* What you will do
Read the records below and report each line in which "Service" occurs.

Records contained in a dataset
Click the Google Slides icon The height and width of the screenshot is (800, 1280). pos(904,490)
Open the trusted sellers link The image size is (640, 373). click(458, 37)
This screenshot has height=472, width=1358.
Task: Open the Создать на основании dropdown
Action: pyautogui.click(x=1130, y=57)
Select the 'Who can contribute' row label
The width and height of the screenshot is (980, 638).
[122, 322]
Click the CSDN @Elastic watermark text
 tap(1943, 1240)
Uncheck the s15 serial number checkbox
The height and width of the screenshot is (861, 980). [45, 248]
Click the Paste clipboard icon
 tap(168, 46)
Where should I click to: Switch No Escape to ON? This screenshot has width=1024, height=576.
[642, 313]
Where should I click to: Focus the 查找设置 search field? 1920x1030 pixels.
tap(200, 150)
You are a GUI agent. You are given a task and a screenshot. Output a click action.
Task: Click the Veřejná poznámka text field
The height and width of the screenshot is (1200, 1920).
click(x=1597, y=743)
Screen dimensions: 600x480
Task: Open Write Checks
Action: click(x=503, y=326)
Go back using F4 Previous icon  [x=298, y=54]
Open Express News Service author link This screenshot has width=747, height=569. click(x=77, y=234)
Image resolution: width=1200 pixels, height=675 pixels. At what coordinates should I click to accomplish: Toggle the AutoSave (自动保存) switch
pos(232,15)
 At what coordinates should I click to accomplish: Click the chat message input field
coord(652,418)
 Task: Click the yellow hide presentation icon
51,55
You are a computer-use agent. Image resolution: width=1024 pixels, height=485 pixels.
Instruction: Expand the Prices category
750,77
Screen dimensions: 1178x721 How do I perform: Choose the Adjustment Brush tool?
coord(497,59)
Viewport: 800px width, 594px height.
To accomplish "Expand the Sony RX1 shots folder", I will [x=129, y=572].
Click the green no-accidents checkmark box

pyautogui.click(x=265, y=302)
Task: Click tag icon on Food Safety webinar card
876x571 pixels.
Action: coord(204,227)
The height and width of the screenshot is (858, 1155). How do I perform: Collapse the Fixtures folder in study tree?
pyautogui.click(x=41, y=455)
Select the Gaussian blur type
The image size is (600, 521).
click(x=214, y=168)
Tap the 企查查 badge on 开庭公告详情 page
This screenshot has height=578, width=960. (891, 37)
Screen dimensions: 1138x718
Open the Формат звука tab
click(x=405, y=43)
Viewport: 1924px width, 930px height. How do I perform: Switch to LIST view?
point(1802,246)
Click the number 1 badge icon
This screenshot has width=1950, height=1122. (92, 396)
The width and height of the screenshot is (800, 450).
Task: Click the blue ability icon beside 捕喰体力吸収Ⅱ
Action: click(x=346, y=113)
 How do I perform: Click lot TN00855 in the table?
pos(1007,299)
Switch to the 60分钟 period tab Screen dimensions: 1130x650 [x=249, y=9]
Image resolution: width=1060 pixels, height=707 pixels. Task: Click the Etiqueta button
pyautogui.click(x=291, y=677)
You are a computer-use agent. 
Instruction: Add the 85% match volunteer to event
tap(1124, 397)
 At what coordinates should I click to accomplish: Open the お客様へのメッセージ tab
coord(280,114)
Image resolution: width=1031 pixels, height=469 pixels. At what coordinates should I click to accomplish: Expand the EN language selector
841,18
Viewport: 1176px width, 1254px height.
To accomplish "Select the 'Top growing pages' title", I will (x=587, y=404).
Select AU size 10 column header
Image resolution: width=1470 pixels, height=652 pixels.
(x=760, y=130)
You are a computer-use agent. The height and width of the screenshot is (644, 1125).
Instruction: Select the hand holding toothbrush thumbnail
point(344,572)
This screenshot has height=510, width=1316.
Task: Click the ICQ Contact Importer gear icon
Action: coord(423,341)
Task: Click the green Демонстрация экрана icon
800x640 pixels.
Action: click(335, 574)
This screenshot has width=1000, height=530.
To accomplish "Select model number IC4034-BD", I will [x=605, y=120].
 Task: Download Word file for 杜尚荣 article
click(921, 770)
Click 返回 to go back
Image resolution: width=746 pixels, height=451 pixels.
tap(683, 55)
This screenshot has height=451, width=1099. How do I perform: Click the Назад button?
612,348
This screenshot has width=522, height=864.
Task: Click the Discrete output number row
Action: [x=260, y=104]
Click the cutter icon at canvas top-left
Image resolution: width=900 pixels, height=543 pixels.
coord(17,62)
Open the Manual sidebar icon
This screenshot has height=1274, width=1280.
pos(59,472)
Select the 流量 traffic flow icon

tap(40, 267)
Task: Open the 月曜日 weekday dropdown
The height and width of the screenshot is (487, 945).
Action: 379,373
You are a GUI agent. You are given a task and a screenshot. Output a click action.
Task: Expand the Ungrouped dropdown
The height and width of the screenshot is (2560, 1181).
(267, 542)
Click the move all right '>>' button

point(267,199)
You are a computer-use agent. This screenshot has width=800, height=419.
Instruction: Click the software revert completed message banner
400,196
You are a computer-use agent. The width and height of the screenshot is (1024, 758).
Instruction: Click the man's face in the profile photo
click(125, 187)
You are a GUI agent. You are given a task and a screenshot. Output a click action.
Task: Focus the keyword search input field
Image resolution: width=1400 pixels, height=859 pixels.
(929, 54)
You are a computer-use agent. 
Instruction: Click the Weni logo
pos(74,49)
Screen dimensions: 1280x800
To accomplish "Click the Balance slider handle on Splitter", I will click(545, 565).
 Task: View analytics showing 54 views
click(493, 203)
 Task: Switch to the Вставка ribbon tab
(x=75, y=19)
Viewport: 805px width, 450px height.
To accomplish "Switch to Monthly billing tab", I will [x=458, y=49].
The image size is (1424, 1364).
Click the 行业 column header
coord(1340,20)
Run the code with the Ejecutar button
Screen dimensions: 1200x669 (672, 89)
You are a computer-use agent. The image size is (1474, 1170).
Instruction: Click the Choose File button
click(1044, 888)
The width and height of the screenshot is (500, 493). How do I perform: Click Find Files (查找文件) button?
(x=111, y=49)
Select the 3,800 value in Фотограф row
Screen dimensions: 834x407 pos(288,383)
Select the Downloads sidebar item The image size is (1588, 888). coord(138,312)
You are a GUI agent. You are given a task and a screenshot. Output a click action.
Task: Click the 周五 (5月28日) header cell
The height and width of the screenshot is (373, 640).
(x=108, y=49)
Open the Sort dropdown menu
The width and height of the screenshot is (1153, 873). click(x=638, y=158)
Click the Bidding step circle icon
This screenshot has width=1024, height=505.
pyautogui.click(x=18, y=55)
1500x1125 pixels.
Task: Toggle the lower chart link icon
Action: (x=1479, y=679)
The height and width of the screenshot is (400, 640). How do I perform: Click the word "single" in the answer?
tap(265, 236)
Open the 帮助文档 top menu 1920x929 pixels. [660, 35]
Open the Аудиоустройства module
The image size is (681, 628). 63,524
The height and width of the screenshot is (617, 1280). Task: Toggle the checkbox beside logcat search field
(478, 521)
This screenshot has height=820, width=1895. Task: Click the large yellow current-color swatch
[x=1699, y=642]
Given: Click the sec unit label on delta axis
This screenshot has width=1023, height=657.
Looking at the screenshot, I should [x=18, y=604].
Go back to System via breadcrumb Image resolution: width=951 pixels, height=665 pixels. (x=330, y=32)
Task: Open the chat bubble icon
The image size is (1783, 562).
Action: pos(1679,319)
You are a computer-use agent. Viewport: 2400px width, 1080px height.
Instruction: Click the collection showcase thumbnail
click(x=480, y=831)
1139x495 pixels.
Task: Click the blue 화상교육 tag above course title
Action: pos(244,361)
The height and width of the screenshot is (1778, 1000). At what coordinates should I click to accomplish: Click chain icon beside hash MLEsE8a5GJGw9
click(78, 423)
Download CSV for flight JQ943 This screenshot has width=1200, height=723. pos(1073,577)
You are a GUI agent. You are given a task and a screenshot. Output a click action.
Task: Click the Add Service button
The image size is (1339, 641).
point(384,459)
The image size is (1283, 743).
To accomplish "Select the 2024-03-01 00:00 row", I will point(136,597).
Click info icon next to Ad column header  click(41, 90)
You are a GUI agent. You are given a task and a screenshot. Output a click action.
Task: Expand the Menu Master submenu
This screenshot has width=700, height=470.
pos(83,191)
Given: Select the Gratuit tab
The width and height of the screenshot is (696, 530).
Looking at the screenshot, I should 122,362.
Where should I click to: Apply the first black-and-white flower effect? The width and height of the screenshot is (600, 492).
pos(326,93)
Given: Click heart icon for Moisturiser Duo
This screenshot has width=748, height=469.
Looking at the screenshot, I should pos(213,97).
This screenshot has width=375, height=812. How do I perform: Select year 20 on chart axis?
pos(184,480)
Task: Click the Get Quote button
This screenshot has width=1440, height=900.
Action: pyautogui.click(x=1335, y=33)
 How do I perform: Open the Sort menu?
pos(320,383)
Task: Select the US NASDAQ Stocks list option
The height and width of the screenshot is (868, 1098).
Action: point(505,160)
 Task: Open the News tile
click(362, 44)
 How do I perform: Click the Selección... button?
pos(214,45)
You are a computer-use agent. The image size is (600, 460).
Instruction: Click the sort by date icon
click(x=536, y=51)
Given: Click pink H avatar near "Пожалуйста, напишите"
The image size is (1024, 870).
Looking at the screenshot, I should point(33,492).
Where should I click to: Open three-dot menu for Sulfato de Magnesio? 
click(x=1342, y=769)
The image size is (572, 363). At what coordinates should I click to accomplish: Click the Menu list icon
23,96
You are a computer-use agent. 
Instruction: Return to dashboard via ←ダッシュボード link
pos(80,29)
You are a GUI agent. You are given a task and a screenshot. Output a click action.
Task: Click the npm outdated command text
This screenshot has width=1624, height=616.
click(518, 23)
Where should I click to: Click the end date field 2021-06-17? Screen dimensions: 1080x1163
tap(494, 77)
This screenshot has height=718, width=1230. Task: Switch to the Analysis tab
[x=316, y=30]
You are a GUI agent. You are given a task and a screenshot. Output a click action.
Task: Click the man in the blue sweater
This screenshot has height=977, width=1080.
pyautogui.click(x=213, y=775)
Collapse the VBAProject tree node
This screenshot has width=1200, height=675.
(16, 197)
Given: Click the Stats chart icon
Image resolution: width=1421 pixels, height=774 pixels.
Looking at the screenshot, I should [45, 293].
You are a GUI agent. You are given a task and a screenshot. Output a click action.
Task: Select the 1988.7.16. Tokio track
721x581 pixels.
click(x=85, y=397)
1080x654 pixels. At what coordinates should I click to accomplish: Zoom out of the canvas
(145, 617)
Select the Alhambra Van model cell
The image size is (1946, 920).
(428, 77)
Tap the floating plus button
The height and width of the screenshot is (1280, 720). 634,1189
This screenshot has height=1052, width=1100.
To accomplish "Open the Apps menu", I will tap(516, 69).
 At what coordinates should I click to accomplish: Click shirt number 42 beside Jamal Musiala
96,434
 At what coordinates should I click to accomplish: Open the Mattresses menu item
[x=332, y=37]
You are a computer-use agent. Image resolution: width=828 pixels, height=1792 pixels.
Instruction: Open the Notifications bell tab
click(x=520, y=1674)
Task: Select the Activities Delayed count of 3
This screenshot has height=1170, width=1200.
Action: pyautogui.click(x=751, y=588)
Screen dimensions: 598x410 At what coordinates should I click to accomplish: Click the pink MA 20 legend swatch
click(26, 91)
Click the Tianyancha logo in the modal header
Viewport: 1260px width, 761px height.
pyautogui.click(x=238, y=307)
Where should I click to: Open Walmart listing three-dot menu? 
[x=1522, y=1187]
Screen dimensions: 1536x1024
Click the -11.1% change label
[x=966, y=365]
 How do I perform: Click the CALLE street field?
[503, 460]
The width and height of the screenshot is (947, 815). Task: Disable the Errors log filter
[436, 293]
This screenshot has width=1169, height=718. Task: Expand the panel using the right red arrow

* Problem solution
Open Express News Service author link This screenshot has width=747, height=569. click(x=77, y=234)
Task: Click the Add Service button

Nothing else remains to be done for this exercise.